Lebanese archbishop (1925–1996)

Ibrahim Hélou (27 March 1925 in Jezzine, Lebanon – 3 February 1996) was a Lebanese eparch of the Maronite Catholic Eparchy of Sidon.

==Life==

Ibrahim Hélou was born in Jezzine, Lebanon. On 22 December 1951 he was ordained to the priesthood. On 12 July 1975 he received the appointment of Bishop of Sidon and on 23 August 1975 received his ordination to the episcopate from Archbishop Anthony Peter Khoraish, Maronite Patriarch of Antioch. His co-consecrators were Archeparch Elie Farah of Cyprus and Bishop Joseph Merhi, MLM, Eparch of Cairo.

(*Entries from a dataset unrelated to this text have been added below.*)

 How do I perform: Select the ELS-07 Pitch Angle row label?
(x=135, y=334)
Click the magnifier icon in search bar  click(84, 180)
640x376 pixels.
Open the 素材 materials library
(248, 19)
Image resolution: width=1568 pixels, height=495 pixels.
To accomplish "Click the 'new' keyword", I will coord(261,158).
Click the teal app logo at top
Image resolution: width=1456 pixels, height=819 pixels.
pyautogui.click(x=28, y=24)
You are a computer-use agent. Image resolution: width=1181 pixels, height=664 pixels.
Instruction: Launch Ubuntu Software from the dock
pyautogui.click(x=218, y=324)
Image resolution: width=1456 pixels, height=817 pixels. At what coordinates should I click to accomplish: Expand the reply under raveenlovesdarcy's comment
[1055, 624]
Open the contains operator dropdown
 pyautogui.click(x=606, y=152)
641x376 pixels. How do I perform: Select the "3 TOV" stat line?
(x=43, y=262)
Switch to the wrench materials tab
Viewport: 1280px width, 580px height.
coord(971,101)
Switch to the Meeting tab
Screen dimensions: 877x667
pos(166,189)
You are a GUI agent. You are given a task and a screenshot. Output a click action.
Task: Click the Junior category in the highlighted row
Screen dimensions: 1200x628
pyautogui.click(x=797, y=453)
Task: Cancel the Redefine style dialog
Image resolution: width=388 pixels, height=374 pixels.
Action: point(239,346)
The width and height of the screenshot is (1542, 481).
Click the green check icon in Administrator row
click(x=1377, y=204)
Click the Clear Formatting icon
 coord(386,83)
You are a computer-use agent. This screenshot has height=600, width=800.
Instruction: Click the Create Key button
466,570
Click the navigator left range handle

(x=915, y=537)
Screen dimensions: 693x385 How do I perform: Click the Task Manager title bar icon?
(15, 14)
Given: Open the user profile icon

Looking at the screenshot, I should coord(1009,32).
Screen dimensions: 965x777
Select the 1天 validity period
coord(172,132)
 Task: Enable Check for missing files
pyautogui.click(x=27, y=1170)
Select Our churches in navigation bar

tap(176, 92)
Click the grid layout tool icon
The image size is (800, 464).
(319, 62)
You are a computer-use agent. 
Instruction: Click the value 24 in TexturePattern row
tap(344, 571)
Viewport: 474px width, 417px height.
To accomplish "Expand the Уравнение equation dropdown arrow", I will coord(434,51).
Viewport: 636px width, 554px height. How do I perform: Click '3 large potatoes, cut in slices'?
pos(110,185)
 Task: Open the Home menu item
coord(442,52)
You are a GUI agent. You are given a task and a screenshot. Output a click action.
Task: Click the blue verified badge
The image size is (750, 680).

In 1985 Hélou was appointed by Pope John Paul II Apostolic administrator of the Maronite Patriarchate of Antioch. In this capacity he was also president of the Episcopal Conference of the Lebanese Patriarch and bishops. In recognition of this, until 1986, he worked with the Pope and was appointed by him on 7 May 1986 Archbishop "ad personam". Until his death on 3 February 1996, he remained bishop of Sidon. He was co-consecrator of some Maronite eparchs: Georges Abi-Saber, OLM, Eparch of Latakia, Georges Scandar, Eparch of Baalbek and Zahle, Emile Eid, Titular Bishop of Sarepta dei Maroniti and Roman Curia Bishop, Abdallah Bared, Titular bishop of Tarsus dei Maroniti and Auxiliary bishop of the Maronite Patriarchate of Antioch,
Bechara Boutros al-Rahi, OMM, Titular Bishop of Caesarea Philippi and Auxiliary bishop of Antioch, Paul-Emilie Saadé, Titular bishop of Apamea in Syria dei Maroniti and Auxiliary bishop of Antioch, and Antoine Torbey, Eparch of Latakia.